(Entries provided):
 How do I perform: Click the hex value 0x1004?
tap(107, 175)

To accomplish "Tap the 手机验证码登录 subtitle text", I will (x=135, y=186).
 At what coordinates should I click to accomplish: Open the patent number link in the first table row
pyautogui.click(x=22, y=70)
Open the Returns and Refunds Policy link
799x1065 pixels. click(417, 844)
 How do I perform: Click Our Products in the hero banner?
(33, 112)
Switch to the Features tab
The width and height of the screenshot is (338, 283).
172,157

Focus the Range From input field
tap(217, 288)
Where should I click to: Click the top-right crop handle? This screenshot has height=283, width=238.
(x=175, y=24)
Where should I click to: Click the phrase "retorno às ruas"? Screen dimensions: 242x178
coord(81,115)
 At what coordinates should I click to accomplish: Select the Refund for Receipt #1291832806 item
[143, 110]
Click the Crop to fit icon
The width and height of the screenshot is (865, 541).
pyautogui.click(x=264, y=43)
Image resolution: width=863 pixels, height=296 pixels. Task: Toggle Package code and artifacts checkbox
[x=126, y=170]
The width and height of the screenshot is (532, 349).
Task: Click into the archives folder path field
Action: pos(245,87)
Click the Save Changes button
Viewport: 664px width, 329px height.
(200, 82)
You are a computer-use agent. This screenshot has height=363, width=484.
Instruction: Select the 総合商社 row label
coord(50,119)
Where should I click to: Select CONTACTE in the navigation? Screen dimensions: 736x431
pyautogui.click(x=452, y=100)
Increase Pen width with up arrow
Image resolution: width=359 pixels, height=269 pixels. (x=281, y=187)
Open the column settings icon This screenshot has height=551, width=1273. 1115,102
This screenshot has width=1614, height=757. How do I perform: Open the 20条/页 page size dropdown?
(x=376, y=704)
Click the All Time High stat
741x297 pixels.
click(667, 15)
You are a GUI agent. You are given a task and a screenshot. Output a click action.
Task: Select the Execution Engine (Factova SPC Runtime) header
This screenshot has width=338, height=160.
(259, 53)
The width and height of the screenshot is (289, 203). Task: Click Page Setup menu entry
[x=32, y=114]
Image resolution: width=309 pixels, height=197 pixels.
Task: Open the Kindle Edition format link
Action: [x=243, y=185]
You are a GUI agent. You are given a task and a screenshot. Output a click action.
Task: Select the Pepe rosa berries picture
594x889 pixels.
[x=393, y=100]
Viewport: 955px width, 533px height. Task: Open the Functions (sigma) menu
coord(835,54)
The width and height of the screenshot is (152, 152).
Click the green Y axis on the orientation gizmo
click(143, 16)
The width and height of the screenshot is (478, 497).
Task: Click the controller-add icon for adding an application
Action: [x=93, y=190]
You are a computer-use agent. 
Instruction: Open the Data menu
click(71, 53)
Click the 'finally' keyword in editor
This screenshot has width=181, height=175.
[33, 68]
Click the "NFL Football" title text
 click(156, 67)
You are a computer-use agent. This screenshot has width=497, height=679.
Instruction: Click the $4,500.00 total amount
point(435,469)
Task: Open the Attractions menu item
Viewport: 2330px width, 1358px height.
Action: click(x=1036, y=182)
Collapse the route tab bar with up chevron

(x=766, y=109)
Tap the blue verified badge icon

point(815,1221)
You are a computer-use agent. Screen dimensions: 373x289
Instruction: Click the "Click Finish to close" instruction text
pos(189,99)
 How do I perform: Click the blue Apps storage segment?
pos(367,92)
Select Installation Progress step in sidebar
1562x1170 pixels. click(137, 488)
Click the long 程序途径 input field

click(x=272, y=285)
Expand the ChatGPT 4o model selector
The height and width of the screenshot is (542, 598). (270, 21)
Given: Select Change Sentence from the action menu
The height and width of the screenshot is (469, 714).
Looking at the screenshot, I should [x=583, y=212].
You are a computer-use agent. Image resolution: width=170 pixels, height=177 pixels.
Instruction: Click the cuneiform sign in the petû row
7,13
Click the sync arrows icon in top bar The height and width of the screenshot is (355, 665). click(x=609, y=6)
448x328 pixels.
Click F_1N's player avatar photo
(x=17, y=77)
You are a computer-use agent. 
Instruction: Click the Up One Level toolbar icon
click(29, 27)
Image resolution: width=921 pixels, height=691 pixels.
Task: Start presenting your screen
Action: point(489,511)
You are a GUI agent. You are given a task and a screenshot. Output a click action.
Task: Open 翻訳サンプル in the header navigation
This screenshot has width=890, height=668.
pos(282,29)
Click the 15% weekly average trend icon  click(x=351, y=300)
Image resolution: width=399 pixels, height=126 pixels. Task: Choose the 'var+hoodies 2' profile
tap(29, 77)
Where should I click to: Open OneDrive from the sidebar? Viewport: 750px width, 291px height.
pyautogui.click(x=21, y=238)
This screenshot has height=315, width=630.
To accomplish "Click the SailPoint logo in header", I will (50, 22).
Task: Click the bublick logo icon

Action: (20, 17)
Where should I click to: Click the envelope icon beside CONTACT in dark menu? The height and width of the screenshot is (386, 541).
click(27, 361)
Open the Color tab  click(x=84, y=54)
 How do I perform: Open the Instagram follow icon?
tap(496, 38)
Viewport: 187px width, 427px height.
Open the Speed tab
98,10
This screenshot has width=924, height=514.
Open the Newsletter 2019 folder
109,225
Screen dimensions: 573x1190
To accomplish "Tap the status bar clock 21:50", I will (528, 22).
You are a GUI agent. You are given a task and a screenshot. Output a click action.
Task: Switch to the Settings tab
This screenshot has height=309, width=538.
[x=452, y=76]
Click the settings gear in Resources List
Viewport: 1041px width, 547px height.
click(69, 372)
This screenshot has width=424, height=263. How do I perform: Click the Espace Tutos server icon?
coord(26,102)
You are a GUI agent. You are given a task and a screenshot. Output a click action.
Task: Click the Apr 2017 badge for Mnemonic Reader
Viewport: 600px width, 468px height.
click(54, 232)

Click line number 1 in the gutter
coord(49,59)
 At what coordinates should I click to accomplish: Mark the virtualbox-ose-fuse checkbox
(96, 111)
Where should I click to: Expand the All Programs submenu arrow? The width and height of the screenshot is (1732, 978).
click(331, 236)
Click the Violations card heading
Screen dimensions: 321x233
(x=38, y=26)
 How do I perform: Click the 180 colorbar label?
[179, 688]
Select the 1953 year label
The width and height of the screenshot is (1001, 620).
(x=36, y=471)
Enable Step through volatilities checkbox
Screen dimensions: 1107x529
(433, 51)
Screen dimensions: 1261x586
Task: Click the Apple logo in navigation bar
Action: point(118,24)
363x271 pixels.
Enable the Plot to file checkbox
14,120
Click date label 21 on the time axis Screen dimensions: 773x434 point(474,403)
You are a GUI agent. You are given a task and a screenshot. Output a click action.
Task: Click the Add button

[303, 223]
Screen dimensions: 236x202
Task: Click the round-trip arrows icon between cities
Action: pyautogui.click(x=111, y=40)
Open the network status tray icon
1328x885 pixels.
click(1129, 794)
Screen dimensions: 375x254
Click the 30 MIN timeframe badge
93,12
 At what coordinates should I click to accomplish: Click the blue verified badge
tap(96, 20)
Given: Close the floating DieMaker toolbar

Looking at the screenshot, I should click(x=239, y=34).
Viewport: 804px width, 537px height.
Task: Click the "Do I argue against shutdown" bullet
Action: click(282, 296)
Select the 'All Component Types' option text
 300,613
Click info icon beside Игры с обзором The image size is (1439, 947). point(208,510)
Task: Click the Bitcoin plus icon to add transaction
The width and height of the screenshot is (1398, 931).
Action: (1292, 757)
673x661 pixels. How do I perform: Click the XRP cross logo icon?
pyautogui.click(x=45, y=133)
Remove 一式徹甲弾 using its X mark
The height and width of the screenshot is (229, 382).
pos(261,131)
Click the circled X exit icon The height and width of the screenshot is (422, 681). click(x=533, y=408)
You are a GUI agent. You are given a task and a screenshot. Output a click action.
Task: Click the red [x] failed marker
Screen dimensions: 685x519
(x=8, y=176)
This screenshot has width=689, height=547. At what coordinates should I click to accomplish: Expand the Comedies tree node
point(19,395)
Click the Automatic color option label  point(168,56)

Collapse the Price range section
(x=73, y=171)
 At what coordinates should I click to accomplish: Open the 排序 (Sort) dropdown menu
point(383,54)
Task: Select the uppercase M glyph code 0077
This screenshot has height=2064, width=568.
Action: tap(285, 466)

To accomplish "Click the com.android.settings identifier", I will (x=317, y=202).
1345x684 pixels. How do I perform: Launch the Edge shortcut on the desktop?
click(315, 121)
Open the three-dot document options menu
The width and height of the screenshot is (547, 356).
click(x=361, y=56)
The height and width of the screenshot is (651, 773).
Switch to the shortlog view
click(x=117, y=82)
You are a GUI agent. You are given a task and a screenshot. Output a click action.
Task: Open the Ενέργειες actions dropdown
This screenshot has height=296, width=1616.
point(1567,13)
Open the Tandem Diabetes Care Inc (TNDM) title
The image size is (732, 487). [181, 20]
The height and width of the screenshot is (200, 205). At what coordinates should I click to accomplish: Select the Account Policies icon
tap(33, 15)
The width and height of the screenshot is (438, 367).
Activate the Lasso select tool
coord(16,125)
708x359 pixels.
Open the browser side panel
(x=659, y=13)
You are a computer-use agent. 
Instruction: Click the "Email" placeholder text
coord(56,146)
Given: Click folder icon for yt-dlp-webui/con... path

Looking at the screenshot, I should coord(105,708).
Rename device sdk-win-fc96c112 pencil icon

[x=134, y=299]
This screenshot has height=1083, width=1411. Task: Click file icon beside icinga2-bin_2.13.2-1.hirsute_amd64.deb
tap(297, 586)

(Directions for this task): Look for the string "status" in the records, and copy every line where it is found.

(Answer to the problem):
To accomplish "Tap the status bar clock 21:50", I will (528, 22).
Open the network status tray icon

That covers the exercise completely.